## Exercise objective
Reproduce each line of the data exactly as it is.
Given entries section start
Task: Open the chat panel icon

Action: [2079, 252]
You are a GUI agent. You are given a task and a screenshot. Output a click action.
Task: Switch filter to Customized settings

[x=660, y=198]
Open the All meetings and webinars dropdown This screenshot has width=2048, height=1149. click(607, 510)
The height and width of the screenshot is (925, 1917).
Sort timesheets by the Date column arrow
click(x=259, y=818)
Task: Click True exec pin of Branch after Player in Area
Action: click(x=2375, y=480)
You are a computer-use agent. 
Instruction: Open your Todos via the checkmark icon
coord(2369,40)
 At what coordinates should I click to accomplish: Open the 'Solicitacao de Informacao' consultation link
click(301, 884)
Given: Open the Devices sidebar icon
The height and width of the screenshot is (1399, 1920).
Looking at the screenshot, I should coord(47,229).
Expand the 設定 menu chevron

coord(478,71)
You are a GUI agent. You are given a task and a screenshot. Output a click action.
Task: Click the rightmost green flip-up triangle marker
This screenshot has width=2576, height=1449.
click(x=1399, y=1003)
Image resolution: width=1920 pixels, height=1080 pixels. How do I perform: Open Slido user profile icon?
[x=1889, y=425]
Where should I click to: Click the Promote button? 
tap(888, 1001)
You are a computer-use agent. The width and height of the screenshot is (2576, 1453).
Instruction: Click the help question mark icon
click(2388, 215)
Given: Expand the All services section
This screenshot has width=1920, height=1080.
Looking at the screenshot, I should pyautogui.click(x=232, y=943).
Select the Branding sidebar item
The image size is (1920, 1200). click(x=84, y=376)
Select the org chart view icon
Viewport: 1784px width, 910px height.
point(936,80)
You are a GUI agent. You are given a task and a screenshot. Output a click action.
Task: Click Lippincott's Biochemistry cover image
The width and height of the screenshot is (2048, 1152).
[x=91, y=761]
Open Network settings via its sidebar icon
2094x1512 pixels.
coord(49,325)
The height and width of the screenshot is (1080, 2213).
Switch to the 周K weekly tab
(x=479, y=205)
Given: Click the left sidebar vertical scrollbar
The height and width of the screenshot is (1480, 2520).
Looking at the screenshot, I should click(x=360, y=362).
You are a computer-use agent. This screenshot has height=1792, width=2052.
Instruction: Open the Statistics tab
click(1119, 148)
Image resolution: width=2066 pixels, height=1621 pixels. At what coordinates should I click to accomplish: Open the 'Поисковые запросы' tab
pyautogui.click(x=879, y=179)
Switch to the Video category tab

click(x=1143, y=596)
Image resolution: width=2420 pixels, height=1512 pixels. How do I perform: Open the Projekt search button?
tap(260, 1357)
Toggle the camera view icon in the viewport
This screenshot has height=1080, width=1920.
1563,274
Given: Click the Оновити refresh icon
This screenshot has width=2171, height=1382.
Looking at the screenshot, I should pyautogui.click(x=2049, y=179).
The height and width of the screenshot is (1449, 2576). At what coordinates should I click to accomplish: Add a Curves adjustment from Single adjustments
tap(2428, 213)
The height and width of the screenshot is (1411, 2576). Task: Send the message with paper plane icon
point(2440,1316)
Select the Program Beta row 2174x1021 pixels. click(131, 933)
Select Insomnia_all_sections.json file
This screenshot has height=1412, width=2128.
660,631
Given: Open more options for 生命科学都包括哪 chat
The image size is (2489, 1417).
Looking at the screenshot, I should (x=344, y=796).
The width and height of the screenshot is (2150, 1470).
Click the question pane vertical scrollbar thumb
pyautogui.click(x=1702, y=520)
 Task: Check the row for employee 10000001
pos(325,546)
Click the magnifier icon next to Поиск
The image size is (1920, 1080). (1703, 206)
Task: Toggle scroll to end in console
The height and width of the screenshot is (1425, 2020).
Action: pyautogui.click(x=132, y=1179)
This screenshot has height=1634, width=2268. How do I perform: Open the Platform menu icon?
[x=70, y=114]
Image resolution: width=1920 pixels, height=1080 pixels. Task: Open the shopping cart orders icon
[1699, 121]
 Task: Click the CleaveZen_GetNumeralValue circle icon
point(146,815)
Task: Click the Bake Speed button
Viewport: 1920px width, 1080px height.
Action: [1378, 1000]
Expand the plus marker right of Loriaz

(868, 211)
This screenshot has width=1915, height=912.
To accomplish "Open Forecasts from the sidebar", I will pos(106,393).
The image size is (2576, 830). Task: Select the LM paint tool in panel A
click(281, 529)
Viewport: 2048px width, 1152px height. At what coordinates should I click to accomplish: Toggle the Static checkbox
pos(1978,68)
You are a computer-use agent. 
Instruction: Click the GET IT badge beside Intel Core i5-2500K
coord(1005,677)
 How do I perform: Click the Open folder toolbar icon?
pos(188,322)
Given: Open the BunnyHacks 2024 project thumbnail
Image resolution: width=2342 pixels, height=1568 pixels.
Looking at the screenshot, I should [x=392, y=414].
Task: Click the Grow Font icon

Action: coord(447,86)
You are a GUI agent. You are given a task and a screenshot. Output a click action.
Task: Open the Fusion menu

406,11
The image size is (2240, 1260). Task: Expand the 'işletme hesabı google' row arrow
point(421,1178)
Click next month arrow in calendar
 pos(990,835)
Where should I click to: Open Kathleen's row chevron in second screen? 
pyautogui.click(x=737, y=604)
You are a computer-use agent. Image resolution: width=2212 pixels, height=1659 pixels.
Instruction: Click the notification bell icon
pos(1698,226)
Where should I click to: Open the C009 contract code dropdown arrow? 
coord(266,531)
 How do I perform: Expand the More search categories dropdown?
Given entries section end
## Solution
Task: Open the chat panel icon

Action: [2079, 252]
You are a GUI agent. You are given a task and a screenshot. Output a click action.
Task: Switch filter to Customized settings

[x=660, y=198]
Open the All meetings and webinars dropdown This screenshot has width=2048, height=1149. click(607, 510)
The height and width of the screenshot is (925, 1917).
Sort timesheets by the Date column arrow
click(x=259, y=818)
Task: Click True exec pin of Branch after Player in Area
Action: click(x=2375, y=480)
You are a computer-use agent. 
Instruction: Open your Todos via the checkmark icon
coord(2369,40)
 At what coordinates should I click to accomplish: Open the 'Solicitacao de Informacao' consultation link
click(301, 884)
Given: Open the Devices sidebar icon
The height and width of the screenshot is (1399, 1920).
Looking at the screenshot, I should coord(47,229).
Expand the 設定 menu chevron

coord(478,71)
You are a GUI agent. You are given a task and a screenshot. Output a click action.
Task: Click the rightmost green flip-up triangle marker
This screenshot has width=2576, height=1449.
click(x=1399, y=1003)
Image resolution: width=1920 pixels, height=1080 pixels. How do I perform: Open Slido user profile icon?
[x=1889, y=425]
Where should I click to: Click the Promote button? 
tap(888, 1001)
You are a computer-use agent. The width and height of the screenshot is (2576, 1453).
Instruction: Click the help question mark icon
click(2388, 215)
Given: Expand the All services section
This screenshot has width=1920, height=1080.
Looking at the screenshot, I should pyautogui.click(x=232, y=943).
Select the Branding sidebar item
The image size is (1920, 1200). click(x=84, y=376)
Select the org chart view icon
Viewport: 1784px width, 910px height.
point(936,80)
You are a GUI agent. You are given a task and a screenshot. Output a click action.
Task: Click Lippincott's Biochemistry cover image
The width and height of the screenshot is (2048, 1152).
[x=91, y=761]
Open Network settings via its sidebar icon
2094x1512 pixels.
coord(49,325)
The height and width of the screenshot is (1080, 2213).
Switch to the 周K weekly tab
(x=479, y=205)
Given: Click the left sidebar vertical scrollbar
The height and width of the screenshot is (1480, 2520).
Looking at the screenshot, I should click(x=360, y=362).
You are a computer-use agent. This screenshot has height=1792, width=2052.
Instruction: Open the Statistics tab
click(1119, 148)
Image resolution: width=2066 pixels, height=1621 pixels. At what coordinates should I click to accomplish: Open the 'Поисковые запросы' tab
pyautogui.click(x=879, y=179)
Switch to the Video category tab

click(x=1143, y=596)
Image resolution: width=2420 pixels, height=1512 pixels. How do I perform: Open the Projekt search button?
tap(260, 1357)
Toggle the camera view icon in the viewport
This screenshot has height=1080, width=1920.
1563,274
Given: Click the Оновити refresh icon
This screenshot has width=2171, height=1382.
Looking at the screenshot, I should pyautogui.click(x=2049, y=179).
The height and width of the screenshot is (1449, 2576). At what coordinates should I click to accomplish: Add a Curves adjustment from Single adjustments
tap(2428, 213)
The height and width of the screenshot is (1411, 2576). Task: Send the message with paper plane icon
point(2440,1316)
Select the Program Beta row 2174x1021 pixels. click(131, 933)
Select Insomnia_all_sections.json file
This screenshot has height=1412, width=2128.
660,631
Given: Open more options for 生命科学都包括哪 chat
The image size is (2489, 1417).
Looking at the screenshot, I should (x=344, y=796).
The width and height of the screenshot is (2150, 1470).
Click the question pane vertical scrollbar thumb
pyautogui.click(x=1702, y=520)
 Task: Check the row for employee 10000001
pos(325,546)
Click the magnifier icon next to Поиск
The image size is (1920, 1080). (1703, 206)
Task: Toggle scroll to end in console
The height and width of the screenshot is (1425, 2020).
Action: pyautogui.click(x=132, y=1179)
This screenshot has height=1634, width=2268. How do I perform: Open the Platform menu icon?
[x=70, y=114]
Image resolution: width=1920 pixels, height=1080 pixels. Task: Open the shopping cart orders icon
[1699, 121]
 Task: Click the CleaveZen_GetNumeralValue circle icon
point(146,815)
Task: Click the Bake Speed button
Viewport: 1920px width, 1080px height.
Action: [1378, 1000]
Expand the plus marker right of Loriaz

(868, 211)
This screenshot has width=1915, height=912.
To accomplish "Open Forecasts from the sidebar", I will pos(106,393).
The image size is (2576, 830). Task: Select the LM paint tool in panel A
click(281, 529)
Viewport: 2048px width, 1152px height. At what coordinates should I click to accomplish: Toggle the Static checkbox
pos(1978,68)
You are a computer-use agent. 
Instruction: Click the GET IT badge beside Intel Core i5-2500K
coord(1005,677)
 How do I perform: Click the Open folder toolbar icon?
pos(188,322)
Given: Open the BunnyHacks 2024 project thumbnail
Image resolution: width=2342 pixels, height=1568 pixels.
Looking at the screenshot, I should [x=392, y=414].
Task: Click the Grow Font icon

Action: coord(447,86)
You are a GUI agent. You are given a task and a screenshot. Output a click action.
Task: Open the Fusion menu

406,11
The image size is (2240, 1260). Task: Expand the 'işletme hesabı google' row arrow
point(421,1178)
Click next month arrow in calendar
 pos(990,835)
Where should I click to: Open Kathleen's row chevron in second screen? 
pyautogui.click(x=737, y=604)
You are a computer-use agent. Image resolution: width=2212 pixels, height=1659 pixels.
Instruction: Click the notification bell icon
pos(1698,226)
Where should I click to: Open the C009 contract code dropdown arrow? 
coord(266,531)
 How do I perform: Expand the More search categories dropdown?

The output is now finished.